Susan B. Anthony was an American equal rights activist. Although she did not live long enough to see the ratification of the Nineteenth Amendment, she played a pivotal role in the women’s suffrage movement.
Early Life
Susan B. Anthony was born on February 15, 1820, in Adams, Massachusetts. Raised a Quaker, many of Anthony’s family members were social activists. After completing her education, Anthony worked as teacher to help support her family, which was hit hard by the financial panic of 1837. She ultimately became headmistress at Canajoharie Academy, a position that would later influence her crusade for women to be paid the same wages as men.
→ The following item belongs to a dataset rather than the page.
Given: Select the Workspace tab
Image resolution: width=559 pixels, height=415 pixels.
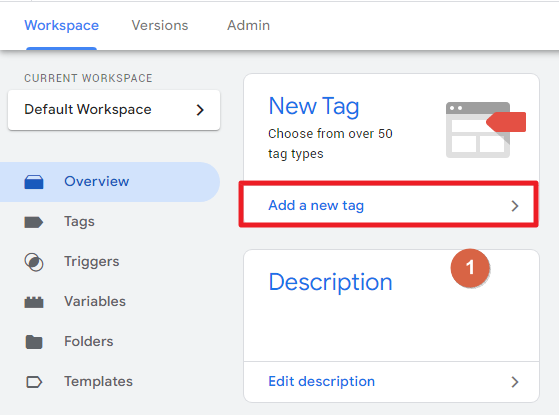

In 1846, Anthony retired from teaching and returned to live with her family, which had moved to Rochester, New York. Through her father, she met the leaders of the growing abolitionist movement, including Frederick Douglass, Parker Pillsbury, Wendell Phillips, William Henry Channing, and William Lloyd Garrison. Anthony was also active in the temperance movement, which condemned the evils of alcohol and advocated for stricter legislation. As a vocal activist on both issues, Anthony arranged meetings, canvassed local communities, and made speeches, often in the face of harsh criticism. She also developed strategies that she would later employ in the women’s rights movement.
Women’s Rights
After meeting Elizabeth Cady Stanton, Anthony became increasingly involved in the women’s suffrage movement. Anthony and Stanton co-founded the American Equal Rights Association. In 1868, they published the Association’s newspaper, The Revolution, which campaigned for equal rights for women. “Men their rights and nothing more, women their rights and nothing less,” they wrote.
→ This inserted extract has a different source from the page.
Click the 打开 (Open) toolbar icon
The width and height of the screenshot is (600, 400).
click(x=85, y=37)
When Congress granted voting rights to African American men by passing the 14th Amendment, Anthony and Stanton were furious that the right was not extended to women. In 1869, Anthony and Stanton founded the National Woman Suffrage Association (NWSA), which was dedicated exclusively to securing women the right to vote. Anthony served as vice-president, while Stanton was president.
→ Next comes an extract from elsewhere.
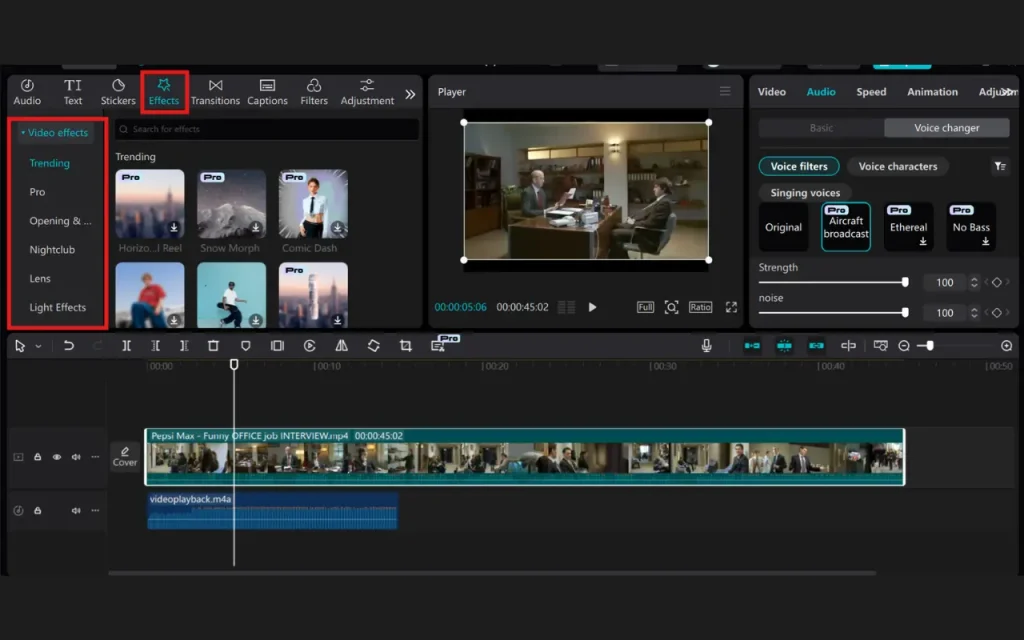Click the Undo icon above the timeline

pos(68,345)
On November 1872, Anthony voted in the Presidential election, maintaining that the 14th Amendment authorized her to vote. She was later arrested and fined $100. Anthony, however, refused to pay “a dollar of your unjust penalty,” and the case was later dropped. The trial, in which she was not allowed to testify on her own behalf, raised her public profile. Anthony capitalized on her notoriety by launching a nation-wide speaking campaign that called for equal rights for women and raised money for the cause.
In 1888, Anthony helped to merge the NWSA with American Woman Suffrage Association (AWSA), creating the National American Women’s Suffrage Association. She led the group until 1900. Anthony died in 1906. Fourteen years later, women won the right to vote with the passage of the 19th Amendment.